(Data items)
────
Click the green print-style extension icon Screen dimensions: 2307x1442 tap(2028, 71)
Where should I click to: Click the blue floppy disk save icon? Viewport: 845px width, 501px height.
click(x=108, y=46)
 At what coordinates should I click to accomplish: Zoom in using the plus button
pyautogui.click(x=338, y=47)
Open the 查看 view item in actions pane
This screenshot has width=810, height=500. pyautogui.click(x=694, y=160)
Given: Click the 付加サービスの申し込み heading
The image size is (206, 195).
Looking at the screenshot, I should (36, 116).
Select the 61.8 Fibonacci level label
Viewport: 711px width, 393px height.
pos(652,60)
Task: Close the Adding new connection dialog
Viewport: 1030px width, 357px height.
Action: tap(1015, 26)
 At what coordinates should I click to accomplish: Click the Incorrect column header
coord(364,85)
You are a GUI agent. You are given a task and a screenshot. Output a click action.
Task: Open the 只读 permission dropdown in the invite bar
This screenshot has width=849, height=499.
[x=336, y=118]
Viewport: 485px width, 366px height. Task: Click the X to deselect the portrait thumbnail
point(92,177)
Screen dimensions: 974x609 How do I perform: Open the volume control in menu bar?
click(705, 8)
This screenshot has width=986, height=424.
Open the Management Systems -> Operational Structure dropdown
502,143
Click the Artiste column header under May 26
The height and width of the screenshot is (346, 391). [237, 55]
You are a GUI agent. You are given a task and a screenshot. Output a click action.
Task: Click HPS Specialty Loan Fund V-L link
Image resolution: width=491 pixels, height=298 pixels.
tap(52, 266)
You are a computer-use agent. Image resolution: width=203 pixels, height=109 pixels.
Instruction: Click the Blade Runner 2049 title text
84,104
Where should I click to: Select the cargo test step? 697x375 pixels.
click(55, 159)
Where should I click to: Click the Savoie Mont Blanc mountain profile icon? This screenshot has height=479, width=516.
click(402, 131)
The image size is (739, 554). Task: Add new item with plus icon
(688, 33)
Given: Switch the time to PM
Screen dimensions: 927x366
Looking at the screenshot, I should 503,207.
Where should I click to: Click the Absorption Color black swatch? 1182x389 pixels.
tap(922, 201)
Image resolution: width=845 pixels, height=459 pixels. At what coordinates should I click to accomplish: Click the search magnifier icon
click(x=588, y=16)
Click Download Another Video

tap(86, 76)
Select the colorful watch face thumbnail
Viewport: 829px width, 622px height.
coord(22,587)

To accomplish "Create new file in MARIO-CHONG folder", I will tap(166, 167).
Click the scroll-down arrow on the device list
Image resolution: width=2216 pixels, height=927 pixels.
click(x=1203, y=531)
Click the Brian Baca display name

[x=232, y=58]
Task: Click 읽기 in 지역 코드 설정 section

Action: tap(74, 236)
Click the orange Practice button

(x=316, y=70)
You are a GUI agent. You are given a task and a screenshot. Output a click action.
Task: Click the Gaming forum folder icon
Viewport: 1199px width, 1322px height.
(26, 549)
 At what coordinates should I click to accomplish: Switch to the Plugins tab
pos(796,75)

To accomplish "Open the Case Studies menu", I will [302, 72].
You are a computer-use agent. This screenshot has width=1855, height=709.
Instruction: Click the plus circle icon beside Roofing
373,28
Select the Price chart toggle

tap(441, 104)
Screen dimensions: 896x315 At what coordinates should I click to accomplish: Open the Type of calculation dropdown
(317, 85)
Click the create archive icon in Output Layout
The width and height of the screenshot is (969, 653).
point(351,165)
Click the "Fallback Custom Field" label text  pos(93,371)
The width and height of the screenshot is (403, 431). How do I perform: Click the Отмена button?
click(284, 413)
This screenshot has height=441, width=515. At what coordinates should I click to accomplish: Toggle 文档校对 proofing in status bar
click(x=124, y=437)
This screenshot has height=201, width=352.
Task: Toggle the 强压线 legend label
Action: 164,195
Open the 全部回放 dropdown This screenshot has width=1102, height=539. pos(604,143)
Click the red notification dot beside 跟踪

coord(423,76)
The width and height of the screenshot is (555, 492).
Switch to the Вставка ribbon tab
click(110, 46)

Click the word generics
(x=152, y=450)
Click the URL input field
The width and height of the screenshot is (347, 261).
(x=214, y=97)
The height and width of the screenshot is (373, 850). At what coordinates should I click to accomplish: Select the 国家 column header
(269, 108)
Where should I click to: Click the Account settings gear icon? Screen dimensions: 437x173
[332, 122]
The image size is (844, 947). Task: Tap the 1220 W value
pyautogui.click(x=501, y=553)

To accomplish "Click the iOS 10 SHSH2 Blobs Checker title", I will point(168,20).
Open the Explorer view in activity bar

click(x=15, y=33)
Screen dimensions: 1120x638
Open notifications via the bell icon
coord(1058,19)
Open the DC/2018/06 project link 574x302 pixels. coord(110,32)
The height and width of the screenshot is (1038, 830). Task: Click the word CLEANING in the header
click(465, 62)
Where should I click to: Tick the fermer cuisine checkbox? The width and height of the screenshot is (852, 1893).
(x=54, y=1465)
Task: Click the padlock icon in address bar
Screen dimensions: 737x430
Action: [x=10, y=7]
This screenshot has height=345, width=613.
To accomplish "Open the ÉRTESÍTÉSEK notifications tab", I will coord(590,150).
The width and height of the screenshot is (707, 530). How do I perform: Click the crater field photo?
────
Set out the records above as a JSON list of strings, one string for each line. Leave out blank lines.

• Written answer:
[
  "Click the green print-style extension icon Screen dimensions: 2307x1442 tap(2028, 71)",
  "Where should I click to: Click the blue floppy disk save icon? Viewport: 845px width, 501px height.",
  "click(x=108, y=46)",
  " At what coordinates should I click to accomplish: Zoom in using the plus button",
  "pyautogui.click(x=338, y=47)",
  "Open the 查看 view item in actions pane",
  "This screenshot has width=810, height=500. pyautogui.click(x=694, y=160)",
  "Given: Click the 付加サービスの申し込み heading",
  "The image size is (206, 195).",
  "Looking at the screenshot, I should (36, 116).",
  "Select the 61.8 Fibonacci level label",
  "Viewport: 711px width, 393px height.",
  "pos(652,60)",
  "Task: Close the Adding new connection dialog",
  "Viewport: 1030px width, 357px height.",
  "Action: tap(1015, 26)",
  " At what coordinates should I click to accomplish: Click the Incorrect column header",
  "coord(364,85)",
  "You are a GUI agent. You are given a task and a screenshot. Output a click action.",
  "Task: Open the 只读 permission dropdown in the invite bar",
  "This screenshot has width=849, height=499.",
  "[x=336, y=118]",
  "Viewport: 485px width, 366px height. Task: Click the X to deselect the portrait thumbnail",
  "point(92,177)",
  "Screen dimensions: 974x609 How do I perform: Open the volume control in menu bar?",
  "click(705, 8)",
  "This screenshot has width=986, height=424.",
  "Open the Management Systems -> Operational Structure dropdown",
  "502,143",
  "Click the Artiste column header under May 26",
  "The height and width of the screenshot is (346, 391). [237, 55]",
  "You are a GUI agent. You are given a task and a screenshot. Output a click action.",
  "Task: Click HPS Specialty Loan Fund V-L link",
  "Image resolution: width=491 pixels, height=298 pixels.",
  "tap(52, 266)",
  "You are a computer-use agent. Image resolution: width=203 pixels, height=109 pixels.",
  "Instruction: Click the Blade Runner 2049 title text",
  "84,104",
  "Where should I click to: Select the cargo test step? 697x375 pixels.",
  "click(55, 159)",
  "Where should I click to: Click the Savoie Mont Blanc mountain profile icon? This screenshot has height=479, width=516.",
  "click(402, 131)",
  "The image size is (739, 554). Task: Add new item with plus icon",
  "(688, 33)",
  "Given: Switch the time to PM",
  "Screen dimensions: 927x366",
  "Looking at the screenshot, I should 503,207.",
  "Where should I click to: Click the Absorption Color black swatch? 1182x389 pixels.",
  "tap(922, 201)",
  "Image resolution: width=845 pixels, height=459 pixels. At what coordinates should I click to accomplish: Click the search magnifier icon",
  "click(x=588, y=16)",
  "Click Download Another Video",
  "tap(86, 76)",
  "Select the colorful watch face thumbnail",
  "Viewport: 829px width, 622px height.",
  "coord(22,587)",
  "To accomplish \"Create new file in MARIO-CHONG folder\", I will tap(166, 167).",
  "Click the scroll-down arrow on the device list",
  "Image resolution: width=2216 pixels, height=927 pixels.",
  "click(x=1203, y=531)",
  "Click the Brian Baca display name",
  "[x=232, y=58]",
  "Task: Click 읽기 in 지역 코드 설정 section",
  "Action: tap(74, 236)",
  "Click the orange Practice button",
  "(x=316, y=70)",
  "You are a GUI agent. You are given a task and a screenshot. Output a click action.",
  "Task: Click the Gaming forum folder icon",
  "Viewport: 1199px width, 1322px height.",
  "(26, 549)",
  " At what coordinates should I click to accomplish: Switch to the Plugins tab",
  "pos(796,75)",
  "To accomplish \"Open the Case Studies menu\", I will [302, 72].",
  "You are a computer-use agent. This screenshot has width=1855, height=709.",
  "Instruction: Click the plus circle icon beside Roofing",
  "373,28",
  "Select the Price chart toggle",
  "tap(441, 104)",
  "Screen dimensions: 896x315 At what coordinates should I click to accomplish: Open the Type of calculation dropdown",
  "(317, 85)",
  "Click the create archive icon in Output Layout",
  "The width and height of the screenshot is (969, 653).",
  "point(351,165)",
  "Click the \"Fallback Custom Field\" label text  pos(93,371)",
  "The width and height of the screenshot is (403, 431). How do I perform: Click the Отмена button?",
  "click(284, 413)",
  "This screenshot has height=441, width=515. At what coordinates should I click to accomplish: Toggle 文档校对 proofing in status bar",
  "click(x=124, y=437)",
  "This screenshot has height=201, width=352.",
  "Task: Toggle the 强压线 legend label",
  "Action: 164,195",
  "Open the 全部回放 dropdown This screenshot has width=1102, height=539. pos(604,143)",
  "Click the red notification dot beside 跟踪",
  "coord(423,76)",
  "The width and height of the screenshot is (555, 492).",
  "Switch to the Вставка ribbon tab",
  "click(110, 46)",
  "Click the word generics",
  "(x=152, y=450)",
  "Click the URL input field",
  "The width and height of the screenshot is (347, 261).",
  "(x=214, y=97)",
  "The height and width of the screenshot is (373, 850). At what coordinates should I click to accomplish: Select the 国家 column header",
  "(269, 108)",
  "Where should I click to: Click the Account settings gear icon? Screen dimensions: 437x173",
  "[332, 122]",
  "The image size is (844, 947). Task: Tap the 1220 W value",
  "pyautogui.click(x=501, y=553)",
  "To accomplish \"Click the iOS 10 SHSH2 Blobs Checker title\", I will point(168,20).",
  "Open the Explorer view in activity bar",
  "click(x=15, y=33)",
  "Screen dimensions: 1120x638",
  "Open notifications via the bell icon",
  "coord(1058,19)",
  "Open the DC/2018/06 project link 574x302 pixels. coord(110,32)",
  "The height and width of the screenshot is (1038, 830). Task: Click the word CLEANING in the header",
  "click(465, 62)",
  "Where should I click to: Tick the fermer cuisine checkbox? The width and height of the screenshot is (852, 1893).",
  "(x=54, y=1465)",
  "Task: Click the padlock icon in address bar",
  "Screen dimensions: 737x430",
  "Action: [x=10, y=7]",
  "This screenshot has height=345, width=613.",
  "To accomplish \"Open the ÉRTESÍTÉSEK notifications tab\", I will coord(590,150).",
  "The width and height of the screenshot is (707, 530). How do I perform: Click the crater field photo?"
]